═══ RAW DATA

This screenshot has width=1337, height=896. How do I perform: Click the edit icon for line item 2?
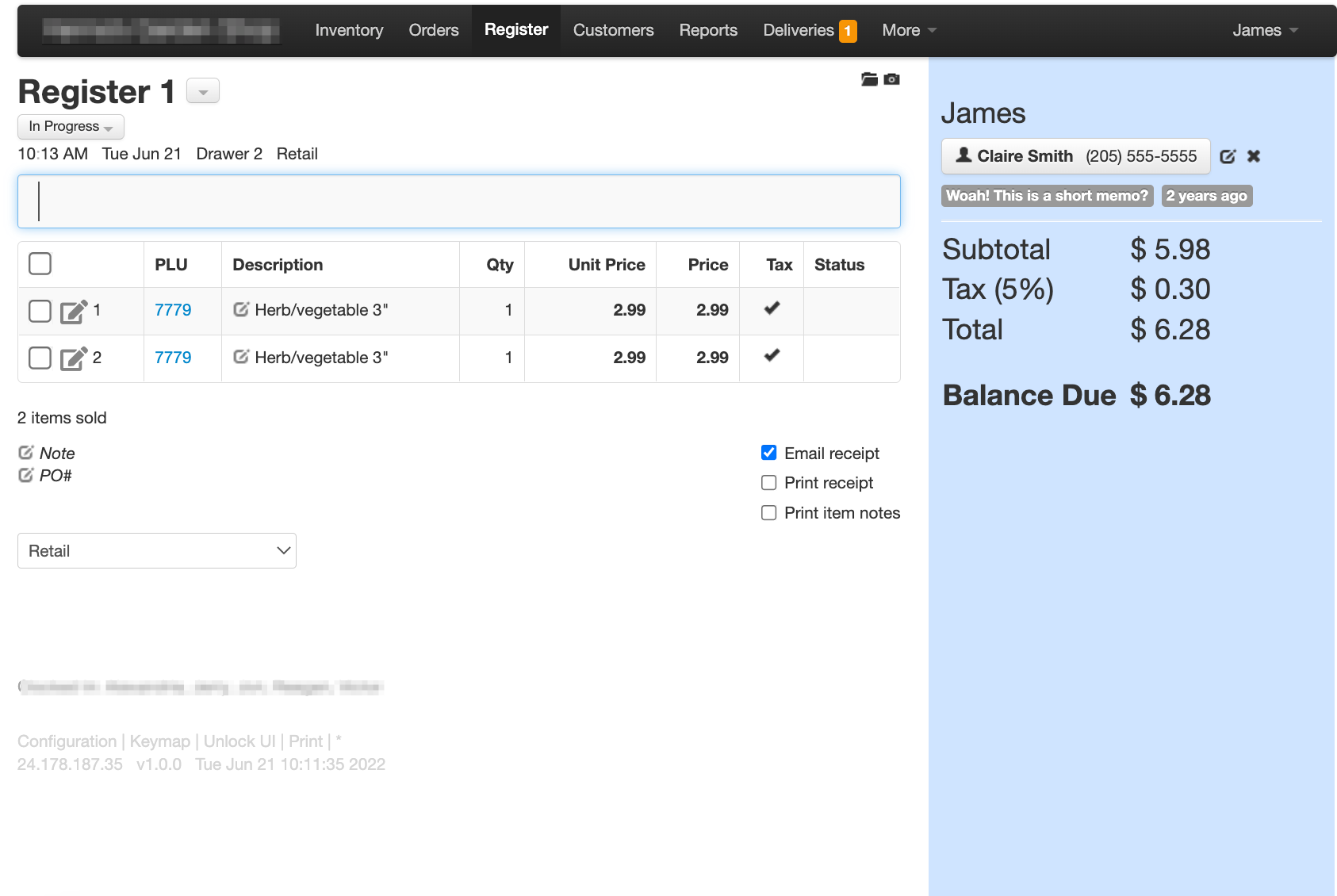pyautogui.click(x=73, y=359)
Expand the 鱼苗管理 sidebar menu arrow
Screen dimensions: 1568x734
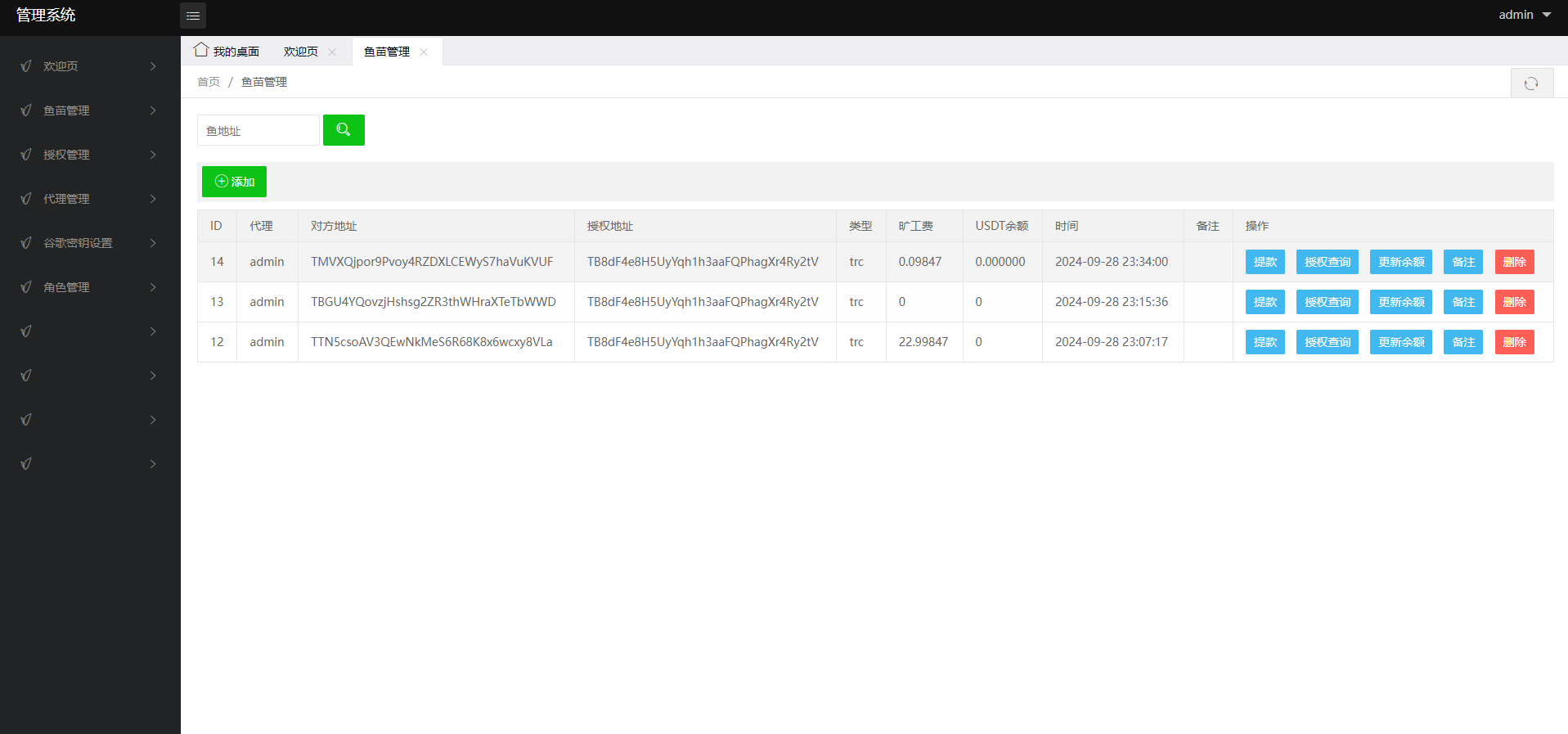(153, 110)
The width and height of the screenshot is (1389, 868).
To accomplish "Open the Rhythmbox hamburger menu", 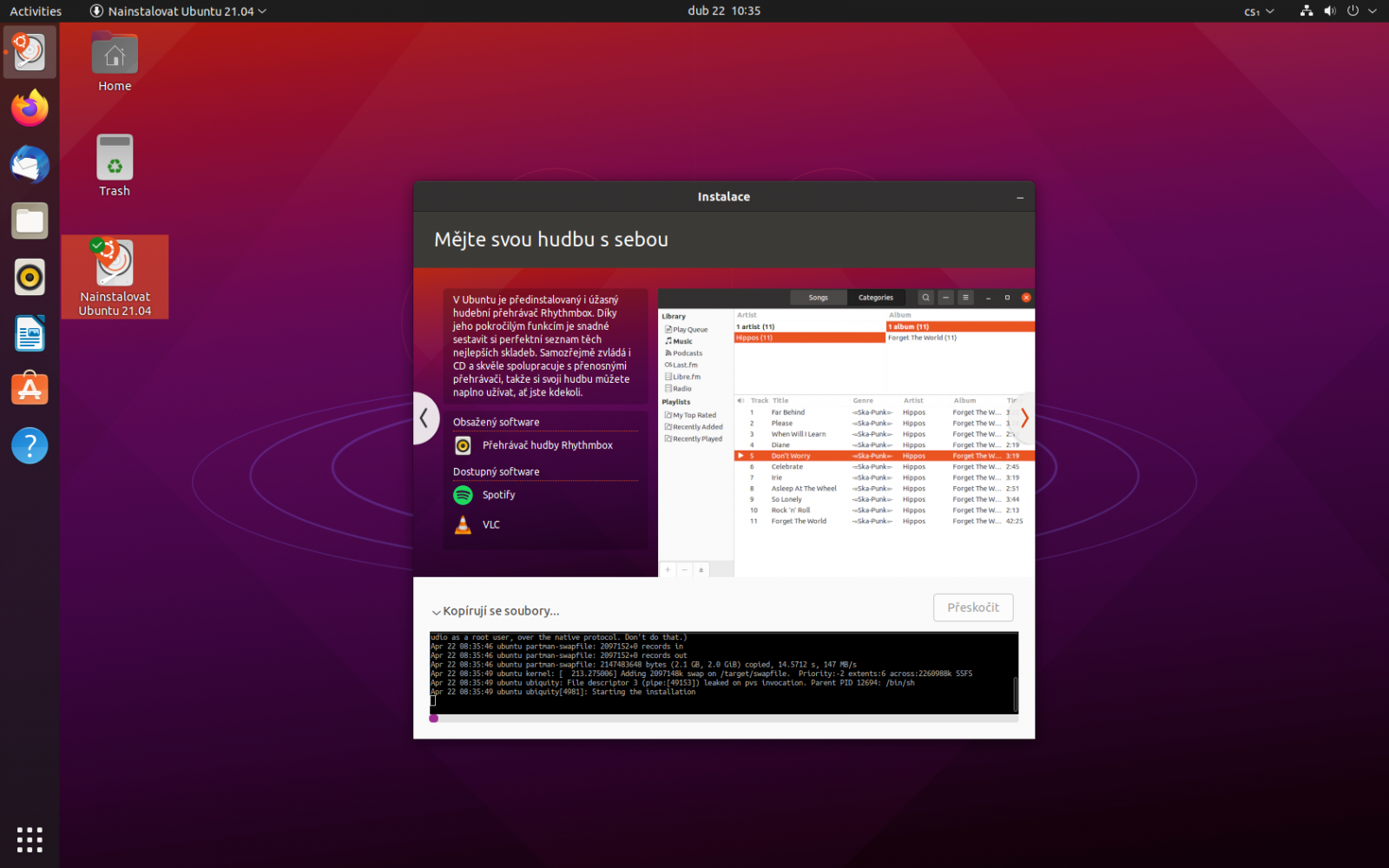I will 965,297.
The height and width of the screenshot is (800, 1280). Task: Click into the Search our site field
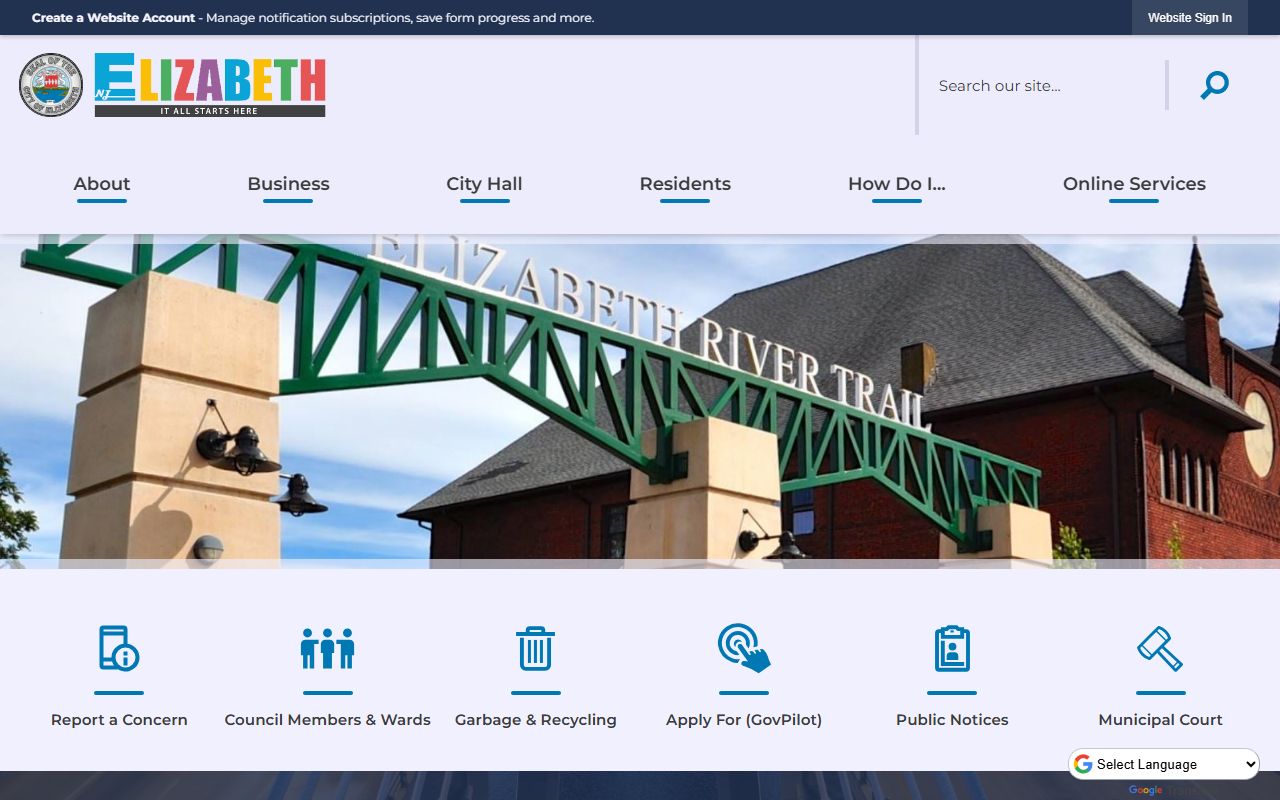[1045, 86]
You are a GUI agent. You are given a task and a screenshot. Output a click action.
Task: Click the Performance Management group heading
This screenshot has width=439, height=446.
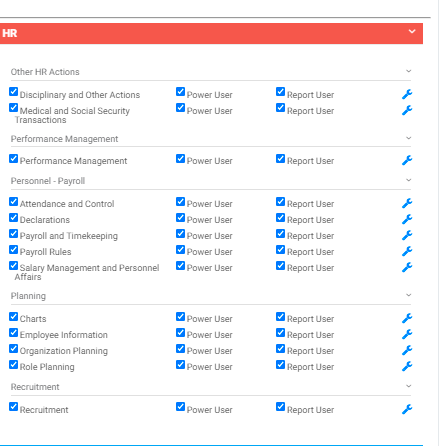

══════

Copy the rows exactly, starting with the line that contains "You are a GUI" and continuing through the last of the rows. Leave out the pictures.

> [WRITTEN REPLY]:
You are a GUI agent. You are given a task and a screenshot. Output a click action.
Task: Click the Performance Management group heading
This screenshot has width=439, height=446.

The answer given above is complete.